=== GESTELLTE AUFGABE ===
Ändere in sämtlichen folgenden Datensätzen jedes "screenshot" zu "image" und gib den übrigen Wortlaut unverändert wieder. Bilder gehören nicht in die Antwort.

=== EXTRAHIERTE DATENSÄTZE ===

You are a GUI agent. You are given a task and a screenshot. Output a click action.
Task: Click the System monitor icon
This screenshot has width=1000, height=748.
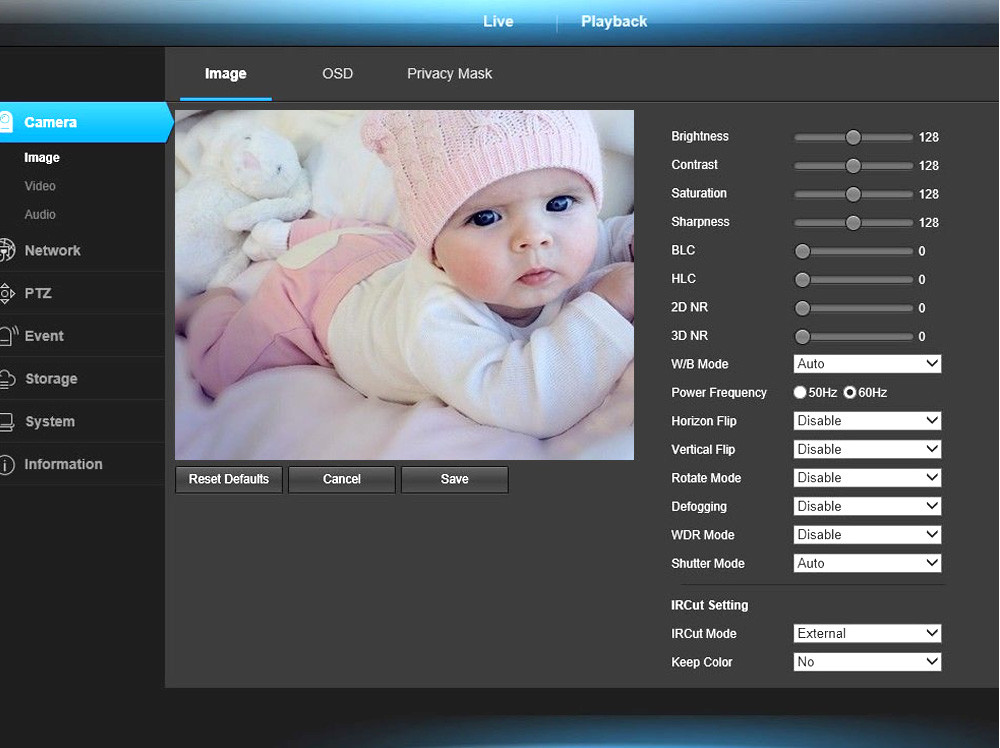(x=6, y=421)
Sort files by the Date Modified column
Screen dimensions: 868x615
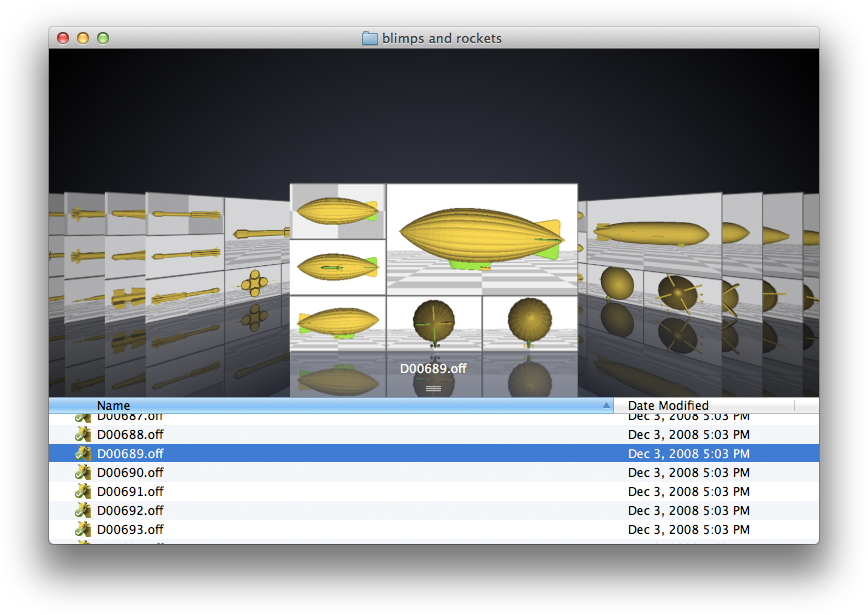(x=668, y=405)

=== SCHRIFTLICHE ANTWORT ===
You are a GUI agent. You are given a task and a image. Output a click action.
Task: Click the System monitor icon
This image has width=1000, height=748.
(x=6, y=421)
Sort files by the Date Modified column
Screen dimensions: 868x615
(x=668, y=405)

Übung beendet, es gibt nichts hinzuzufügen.